I meet a lot of people who are inactive.
That’s just the nature of our lives these days, our jobs dictate that we are sat down for a hell of a lot of time.
At your desk, in the car.
If you are one of those people who uses exercise to bring structured activity into your lifestyle then while this is a good thing (I ain’t ever gonna put people off exercise, am I?) your background has to be taken into consideration.
In all cases you will probably experience poor posture leading to back pain or shoulder and neck pain.
I think the stats say that 8 out of 10 people will currently experience some element of back pain at some point in their lives.
Over time it is normally the case that any back issue is because of an issue that has been slowly been getting worse over time.
A big part of this is lack of movement and in the right patterns.
As your back becomes more and more stiff, it is less likely to function as part of your movement patterns, thus making it alot worse and putting stress on other areas, over compensating and maintaining a poor posture that also tends to put more pressure on the discs in the lower back.
To avoid any further deterioration starting doing these things.
Obviously activity is a major part of any back issue dpeneding upon what stage you are at.
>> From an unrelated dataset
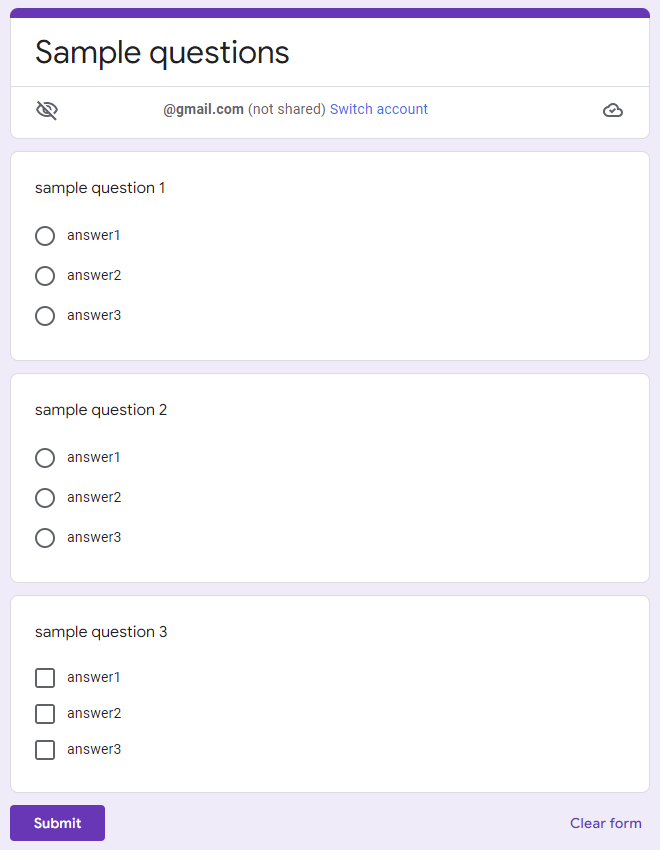Screen dimensions: 660x850
Task: Open the Switch account link
Action: [379, 109]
I would not recommend strenuous activity unless you are confident. If you are not that confident, don’t put it off. In my experience you will not be far from using activity but get expert opinion from someone like a osteopath, physio or a personal trainer.
Get some details ready
What postures hurt?
What movements hurt?
An expert will take you through some tests to confirm what your response to these questions are.
If it is not that severe (what I’d describe as more stiffness and ache rather than pain) then you are probably ready for activity.
Exercise on a daily basis. By exercise start gaining more range of movement using all joints and in all planes of movement (forwards, backwards, sideways)
Work on your core muscles
A strong mid section takes pressure of the back and improves your posture
Work on you flexibility
Tight muscles around the back area can cause poor posture and aches that may develop into more serious problems.
Muscles and joints that affect the back are the hamstrings (back of the thigh), the glutes (your bum), the pelvis area and hip flexors.
Exercise is not only to reduce weight.
It is used to prevent health problems like this and rehab areas of injury to make them stronger and reduce the chance of reoccurence.
Back pain has a way of really limiting what you can do, it is one of the major causes (just behind the sickie) for work days lost dues to absenteeism.
It has a habit of limiting what you can do from a mmore mental point of view as well, it ha a habit of kicking the crap out of you.
When your body is more free of pain and stronger and more functional, then you will have much more freedom in life and the activities that you take up.
When you do undergo an exercise program to get lean and healthy the last thing that you need is an outage because you back has tightened up and cannot function properly.
It becomes demotivating and it’s not a shock to see some use it as a means to avoid exercise.
“It hurts too much so I better not do it”.
Obvioulsy, this is a load of nonesense and worse but I do know it has been used.
You want continuous improvement that takes you towards physical excellence.
It’s their for the taking
Look after your back and keep the walking stick away!